Mr. Kidd nearly escapes with the ransom money, but is captured by Andy with the help of a tracking device and brought before Mr. Rakovic, a Serbian war criminal, who is Darko's boss and Anna's father. Rakovic has him stripped, tortured, and buried alive in the woods for the kidnapping. Andy is paid the full fee for his services plus the car, with Rakovic remarking that he is in his debt.

==Cast==
- Melissa George as Alison, a mountaineer
- Ed Speleers as Ed, a mountaineer
- Alec Newman as Rob, a mountaineer
- Kate Magowan as Jenny, a mountaineer
- Garry Sweeney as Alex, a mountaineer
- Holly Boyd as Anna Rakovic, Rakovic's daughter
- Sean Harris as Mr. Kidd, one of Anna's kidnappers
- Stephen McCole as Mr. Mcrae, another of Anna's kidnappers
- Karel Roden as Darko, an associate of Mr. Rakovic
- Eamonn Walker as Andy, a mercenary hired by Rakovic
- Paul Anderson as Chris, another mercenary hired by Rakovic
- Matthew Zajac as Mr. Rakovic, a Serbian war criminal and Anna's father

==Production==
Shooting began on 13 May 2010 in Scotland under the working title The Grave at Angel's Peak. Julian Gilbey shot the film from the screenplay "The Long Weekend" by Will Gilbey. The film is produced by Carnaby International, the studio behind Doghouse. Franka Potente was originally cast for the role as Alison and was later replaced by Melissa George.

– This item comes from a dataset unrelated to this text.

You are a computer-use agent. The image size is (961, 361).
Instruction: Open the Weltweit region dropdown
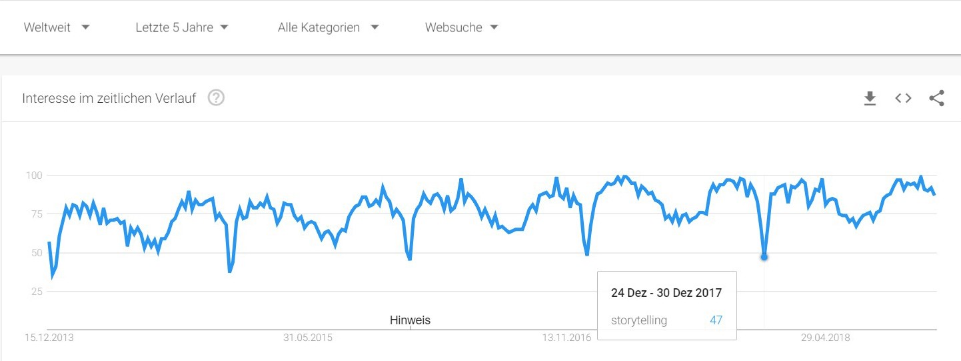pyautogui.click(x=57, y=27)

The film was shot at various locations in Scotland, including Glen Coe, Glen Etive, Strathconon, Dingwall and Corrieshalloch Gorge.

In April 2011, the film had its world premiere at the ActionFest film festival in Asheville, North Carolina USA, where it was awarded 'Best Film' and 'Best Director'.

After the Cannes film market in May 2011, Kaleidoscope Entertainment picked up the UK rights to release the film.

The film had its UK premiere on 29 August 2011, where it was the closing film of Frightfest. It was released in UK cinemas shortly thereafter on 7 September. It was released in North America in November 2011, following a screening at the Toronto After Dark Film Festival on 24 October 2011.

==Reception==
On Rotten Tomatoes, the film has an approval rating of 75% based on 32 reviews, with an average rating of 5.9/10.